(Stored data entries)
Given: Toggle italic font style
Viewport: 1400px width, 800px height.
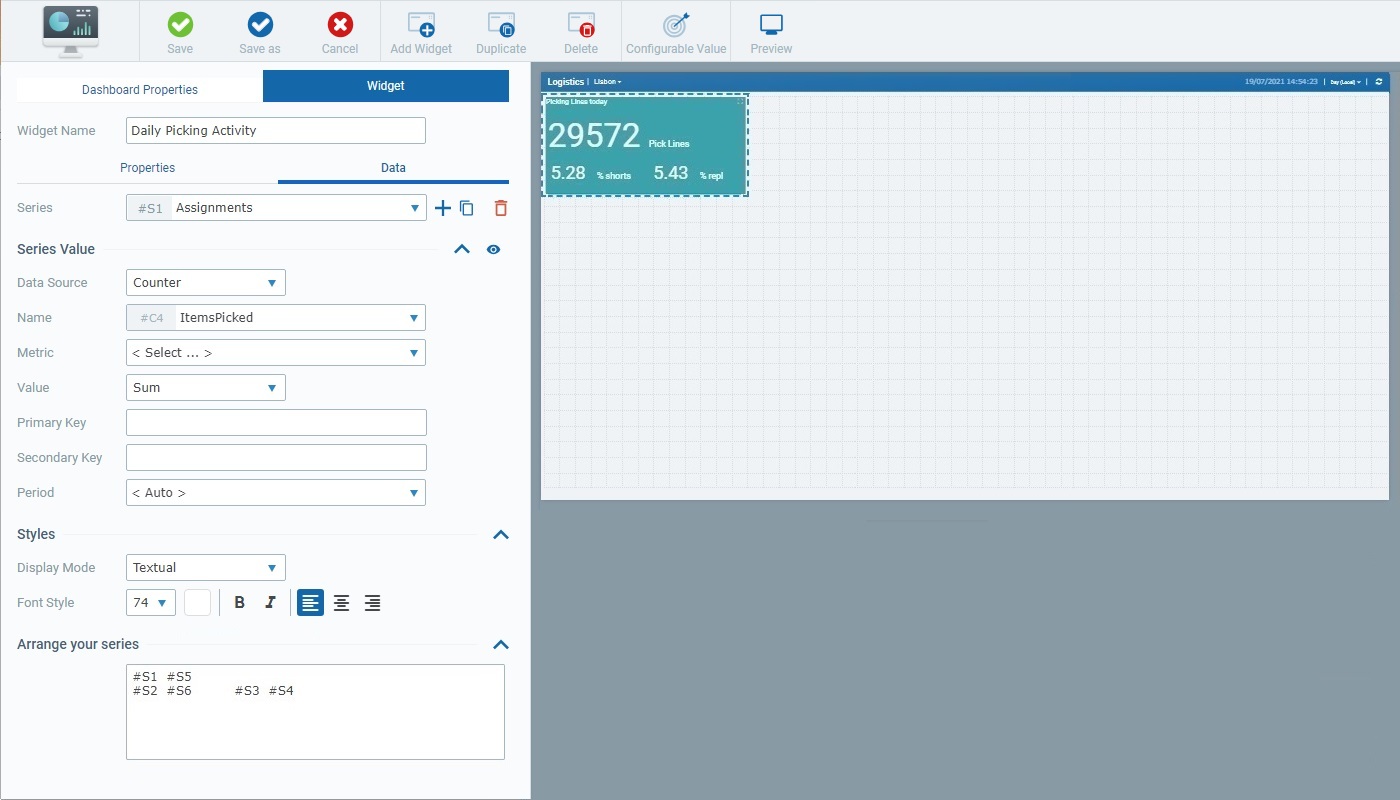Looking at the screenshot, I should coord(270,603).
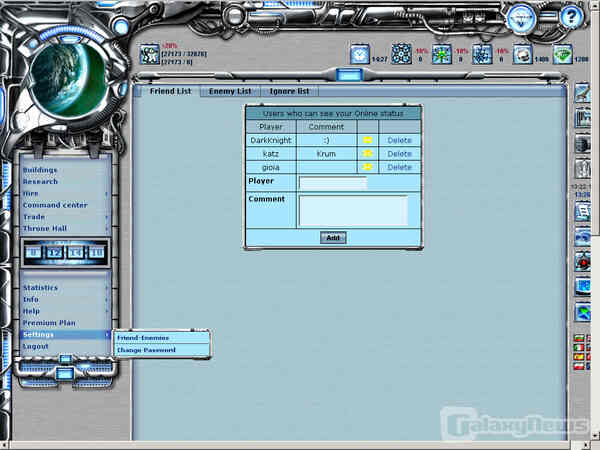Viewport: 600px width, 450px height.
Task: Click the yellow message icon for katz
Action: 367,154
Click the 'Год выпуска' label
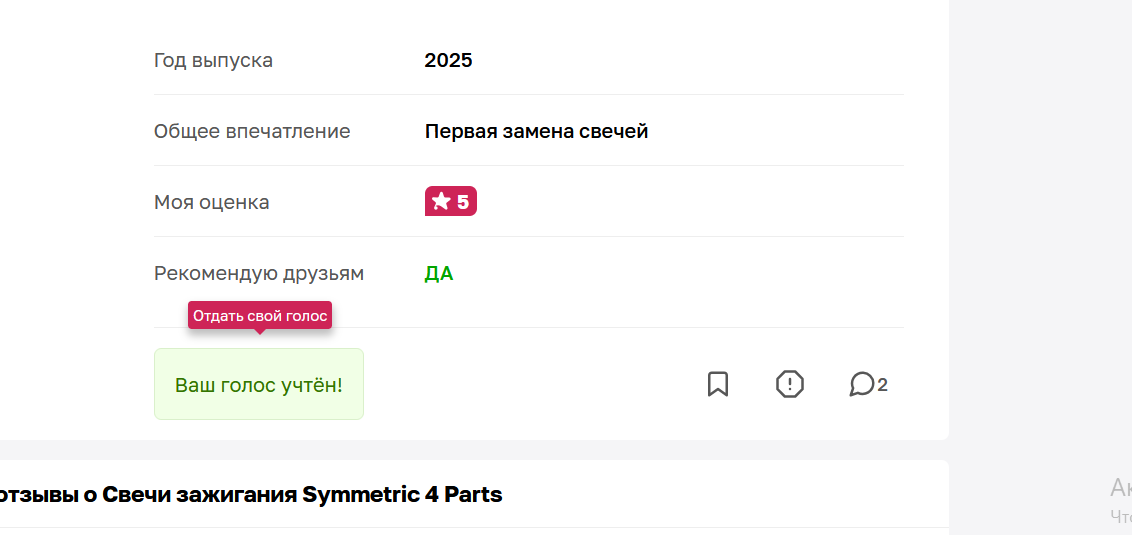Viewport: 1132px width, 535px height. point(214,61)
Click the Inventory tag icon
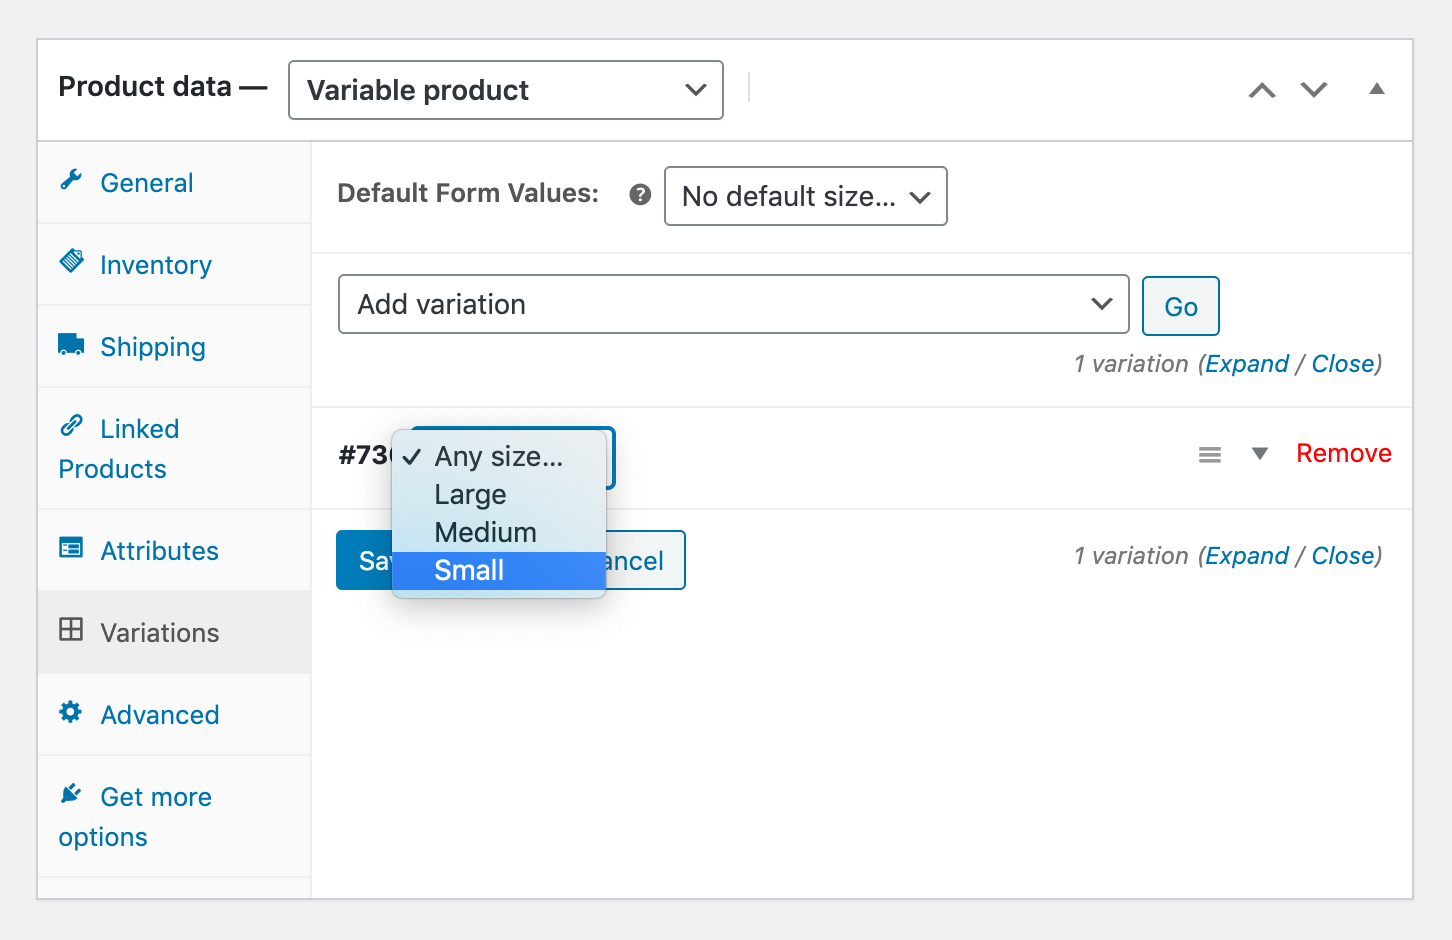 click(x=72, y=261)
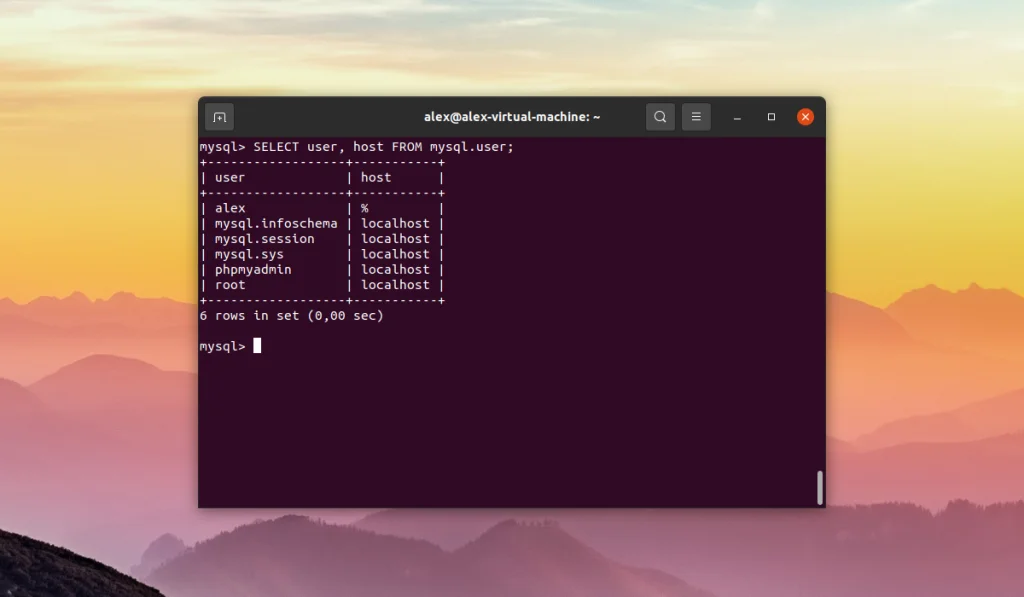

| WHAT TO DO |
Give the data again exactly as written, with no pictures included.

| RESPONSE AREA |
Given: Toggle italic font style
Viewport: 1400px width, 800px height.
Looking at the screenshot, I should coord(270,603).
Viewport: 600px width, 450px height.
Task: Click the yellow message icon for katz
Action: 367,154
Click the 'Год выпуска' label
Viewport: 1132px width, 535px height. point(214,61)
Click the Inventory tag icon
 click(x=72, y=261)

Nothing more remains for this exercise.